Badenin arkasından giderken aklımda sadece elimin içinde minicik kalan eli vardı. Nasıl da küçük ve narindi eli, yumuşak teni tenimi ısıtıyordu nazlı bir koku eşliğinde.  Yok bu kız beni kabul etmezse benim okul değiştirmem gerekirdi kesin. Hatta okul yetmez en iyisi ülke değiştirmekti. Ben bu minik elleri başkasının sarmasına dayanabilir miydim?  Mümkün değil...

Sahile geldiğimizi ancak o durunca fark etmiştim. Elini avucumdan çekip kollarını birleştirdi. Denize bakıyor ve kaşlarını çatıyordu. Her bir kirpiğine kurban olduğum kadın o buruk gözlerle denize bakarken ben ne yapabilirdim ki? Sırtımdan soğuk terler dökülürken, dizlerimden dermanın çekildiğini hissediyordum. Hey gidi koca Murat! Geldiğim hale bak...

Yavaşça bana döndü, çiçeklenmiş bahar da onun la birlikte hareket ediyordu sanki. Papatyalar açmak için onun dudaklarından süzülecek cümleleri bekliyordu. Kuşlar üstümüzde  yavaşlamış, Bade'nin bana vereceği cevabı bekliyorlardı benimle birlikte.  Eğer bu badem gözler benim olmayacaksa, bahar gelmeyecekti benim topraklarıma...  

Derin bir nefes alıp "Murat..." diye fısıldadı yârim... Kalbim hazır ola geçti aynı anda.

"Bana karşı bir şey hissetmiyorsan  hiçbir şey söyleme demişsin ya hani... Ben sana aşığım be adam. Sen ne hissinden bahsediyorsun..."

Tamam işte istemiyordu beni. Kız mahcup oldu besbelli... Ama bir dakika ne dedi o?

"Ne dedin sen?"

Dudağına kurbanı olduğum gülüşlerinden birisini  takıp gözlerimin tam içime baktı. Neşeli sesiyle konuşmaya başladığında içimdeki papatyalarda onun sesinin büyüsüyle açmaya başlamışlardı.

"Sana aşığım dedim kalın kafalı!"

Aşıktı! Bana aşıktı! Bade bana aşıktı! Ve karşımda kıkır kıkır gülüyordu şu anda. Ah be badem gözlü ben sana neler yaparım haberin yok. Onu kollarıma sarıp havaya kaldırdığımda başını boynuma gömdü. Allah'ım! Ölmek gibi bir şeydi bu. Yada yeniden doğmak gibi!

Bade bütün gücüyle bana yaslandığında daha bir sıkı sardım onu kendime. İçimden martılar geçiyordu. Bu kadın bütün hücrelerime yayılıp kendi ismini kazıyordu ruhumun derinine...

Mutluluk sarhoşuyken boynumda hissettiğim ıslaklıkla yavaşça kendimden uzaklaştırdım miniğimi. Gözleri kızarmıştı. O bana sulu sulu bakarken ben kızarmış burnunu sıkmak istiyordum. Bu halde bile o kadar güzeldi ki. İzin verse sabaha kadar hiçbir yere kıpırdamadan bakardım o güzel yüzüne. Dur be içimdeki mecnun, kız ağlıyor oğlum!

Ana odaklanıp bebeğimin yüzünü avuçlarımın içine aldım. Yavaşça fısıldadım ona doğru.
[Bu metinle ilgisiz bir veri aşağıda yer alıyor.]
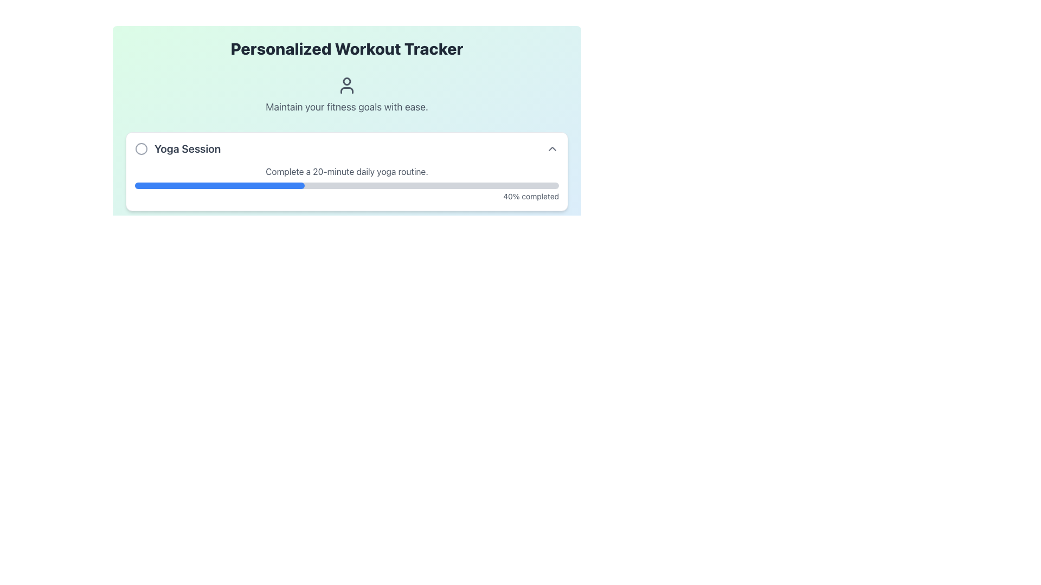 This screenshot has height=585, width=1041. I want to click on text label displaying 'Yoga Session', which is styled in a bold and large font and located adjacent to a circular icon on its left, so click(178, 149).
"Neden ağlıyorsun canımın içi?"

O minik burnunu çekip sağa sola kıvırdığında ne kadar güzel olduğundan haberi yoktu muhtemelen aklımdan geçenlerden habersiz  çok ciddi bir şekilde konuşmaya başladı;

"Ben inanamıyorum Murat... Senin beni sevdiğine inanamıyorum..."

Yüzümü yüzüne iyice yaklaştırdım;

"Sen, ruhumun bahar köşesi... Ben seni gördüğüm ilk andan beri seviyorum. Kokunun bütün duyularımı esir aldığı o andan beri, ben senin kölenim de senin haberin yok be kadın! Sana uzanamadığım her an, içimde bir incir ağacı kök saldı durdu, biraz daha gecikseydin gönül evim başıma yıkılacaktı kadın!"